과제 내용 — 아래 기록에서 "Task: Click the Reset button in Settings"라는 문구가 있는 줄부터 "The height and width of the screenshot is (683, 854)."라는 문구가 있는 줄까지 양 끝 줄을 포함해 한 글자도 바꾸지 말고 옮겨 적으세요.

추출된 자료 —
_ _ _ _ _
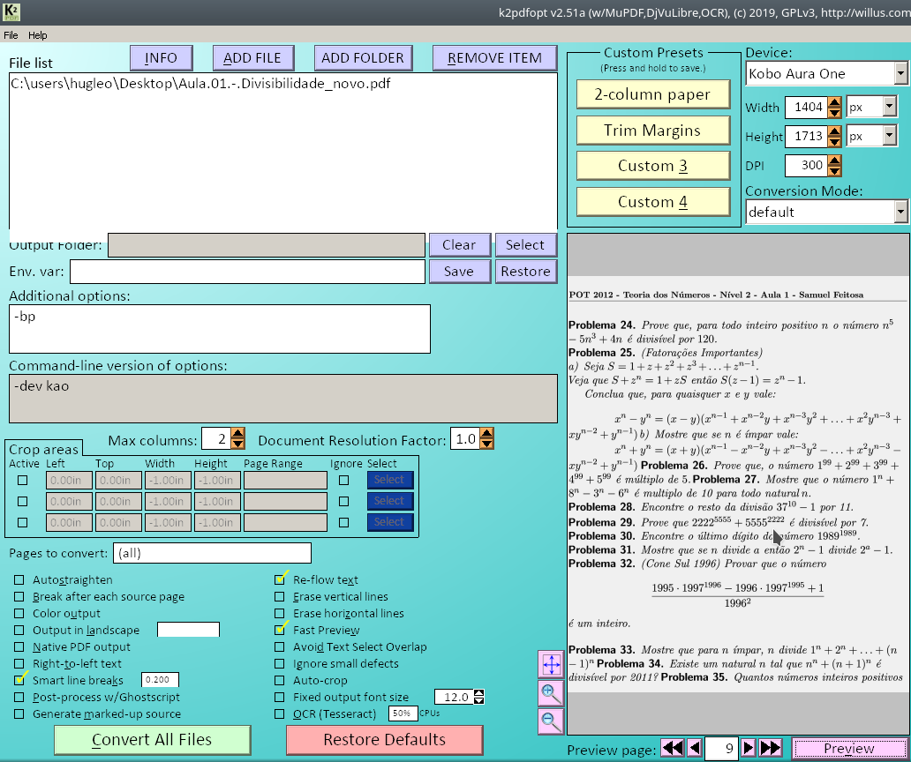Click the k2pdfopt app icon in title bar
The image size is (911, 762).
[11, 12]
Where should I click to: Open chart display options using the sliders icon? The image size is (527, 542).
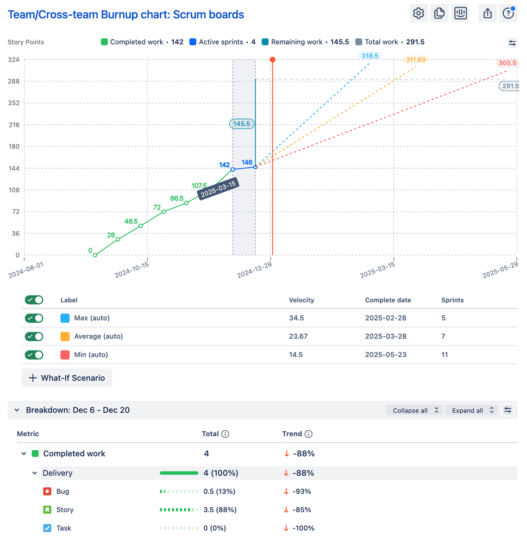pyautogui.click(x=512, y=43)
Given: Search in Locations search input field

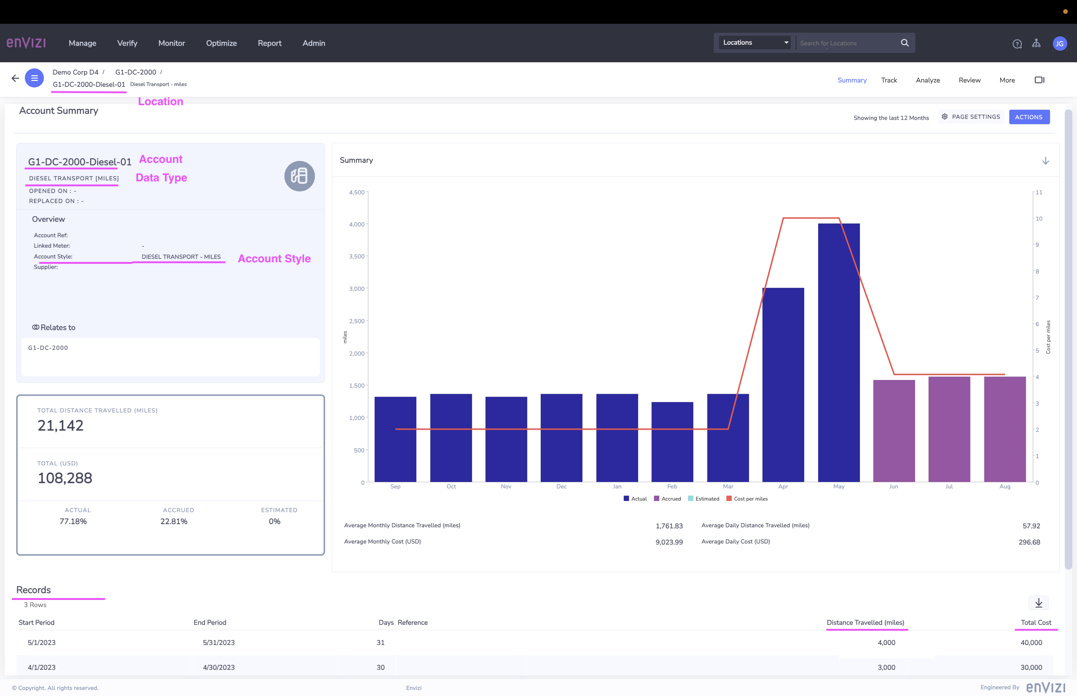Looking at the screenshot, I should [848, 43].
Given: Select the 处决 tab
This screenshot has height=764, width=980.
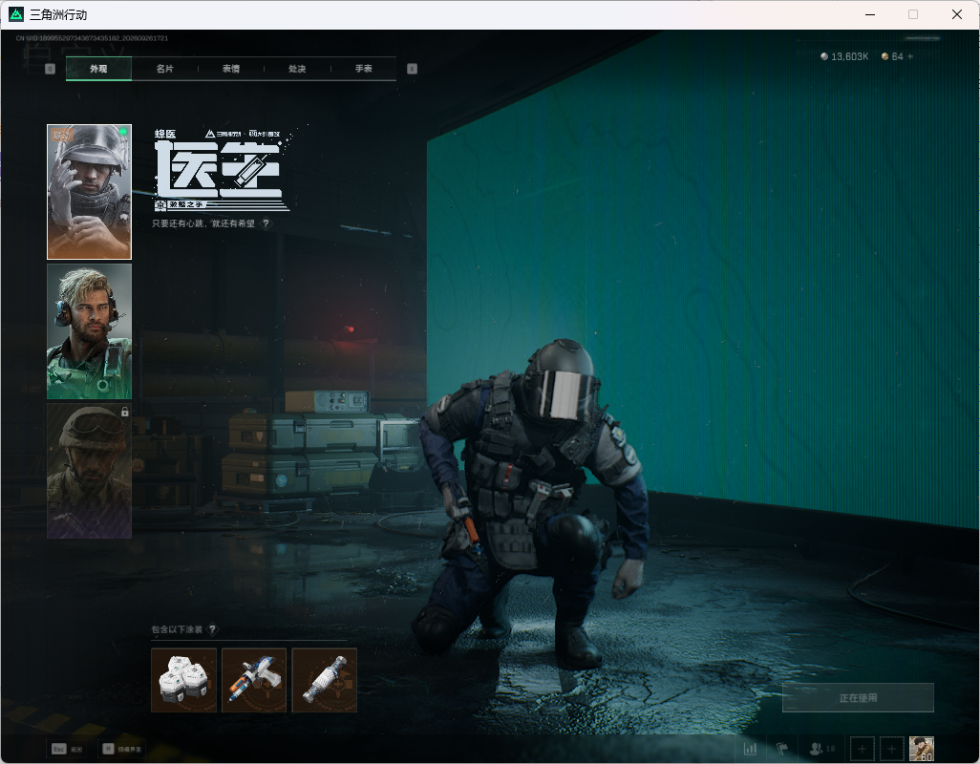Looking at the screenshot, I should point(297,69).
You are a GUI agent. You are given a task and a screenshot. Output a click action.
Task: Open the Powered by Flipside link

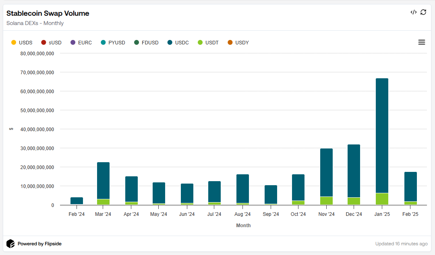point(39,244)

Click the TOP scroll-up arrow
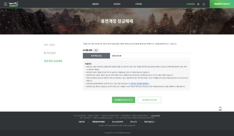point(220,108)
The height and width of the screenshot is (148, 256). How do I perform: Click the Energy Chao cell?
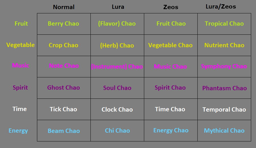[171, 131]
_ _ _ _ _
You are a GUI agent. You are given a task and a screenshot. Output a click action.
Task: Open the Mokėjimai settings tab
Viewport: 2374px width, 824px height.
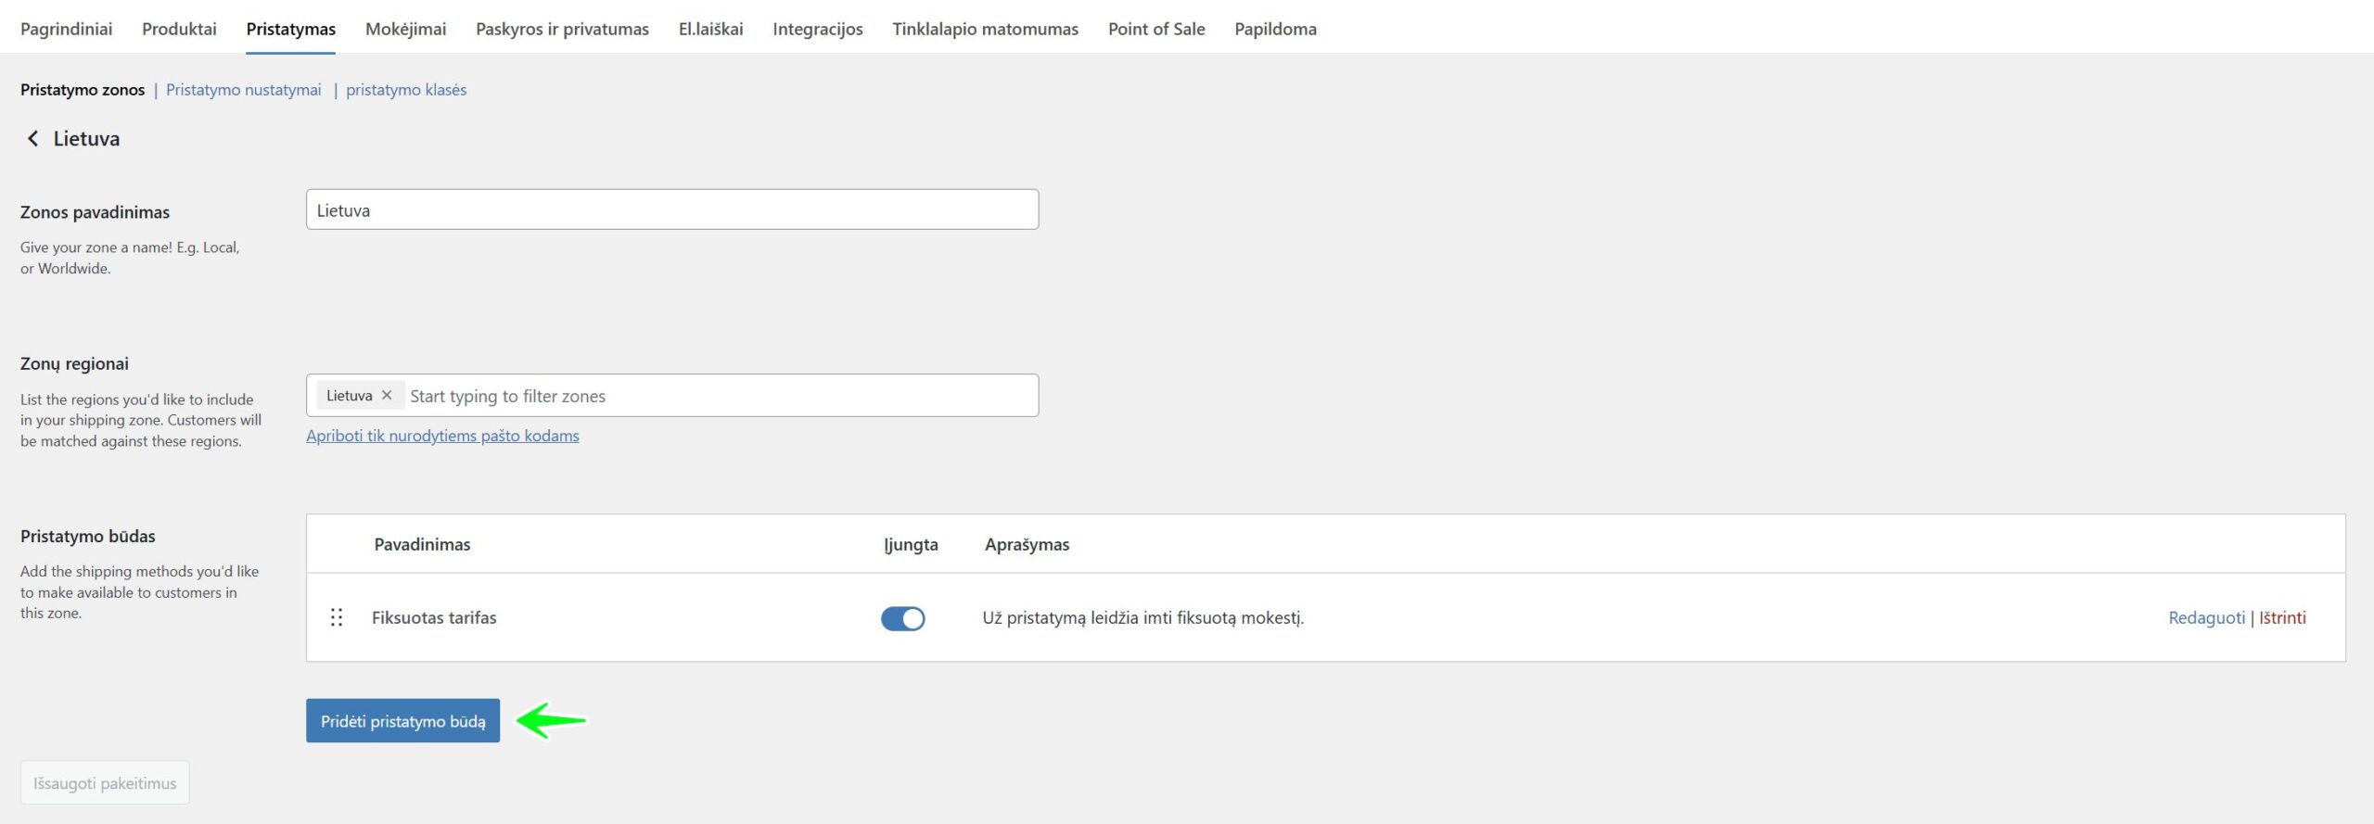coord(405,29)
_ _ _ _ _
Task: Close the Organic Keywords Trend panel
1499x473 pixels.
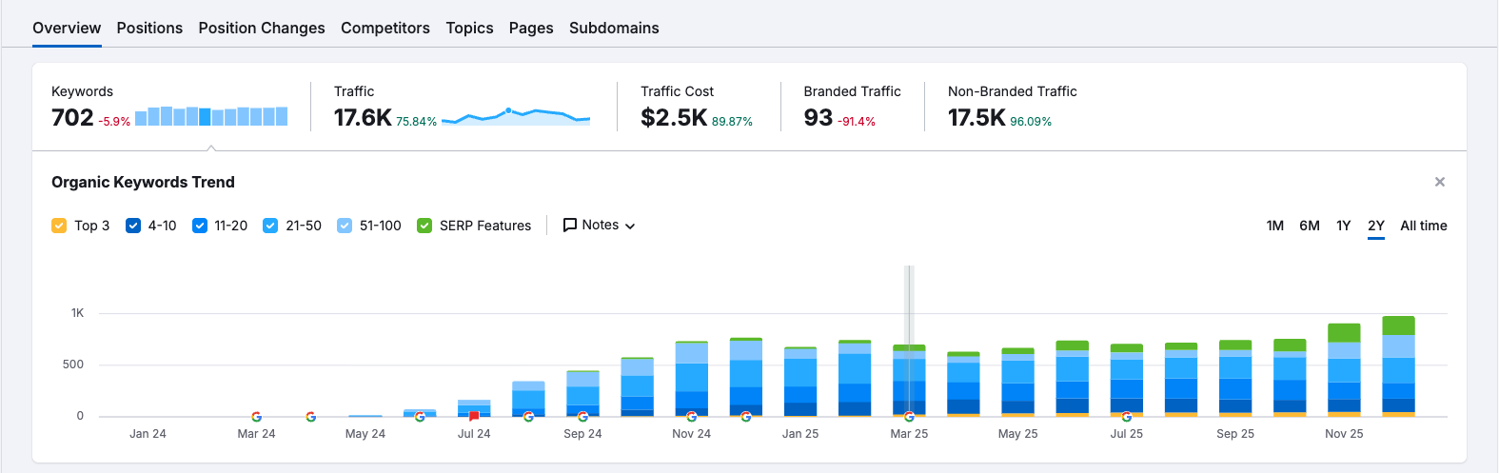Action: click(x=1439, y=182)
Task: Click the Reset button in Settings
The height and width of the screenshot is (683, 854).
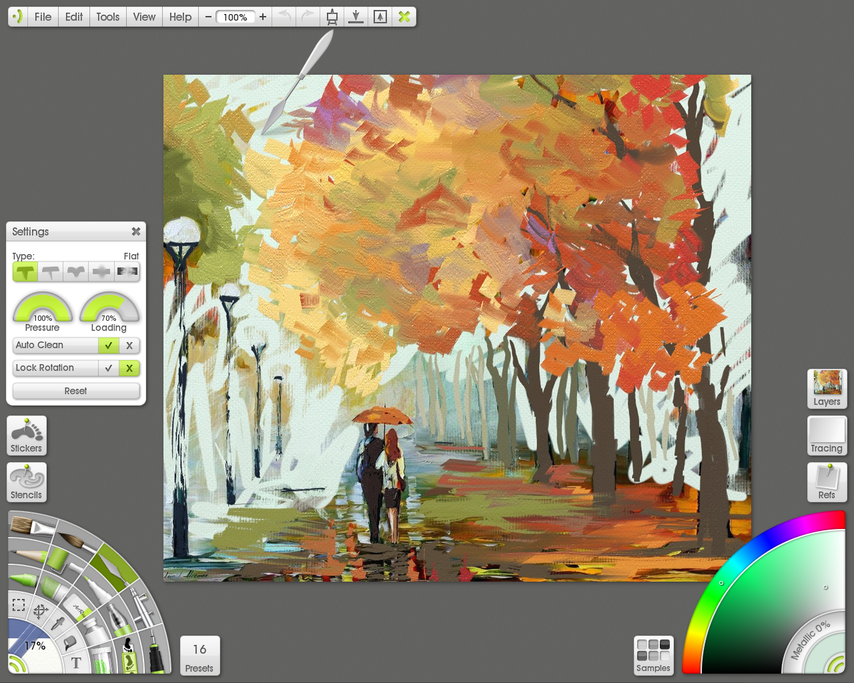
_ _ _ _ _
아래 결과 —
Task: Click the Reset button in Settings
The height and width of the screenshot is (683, 854).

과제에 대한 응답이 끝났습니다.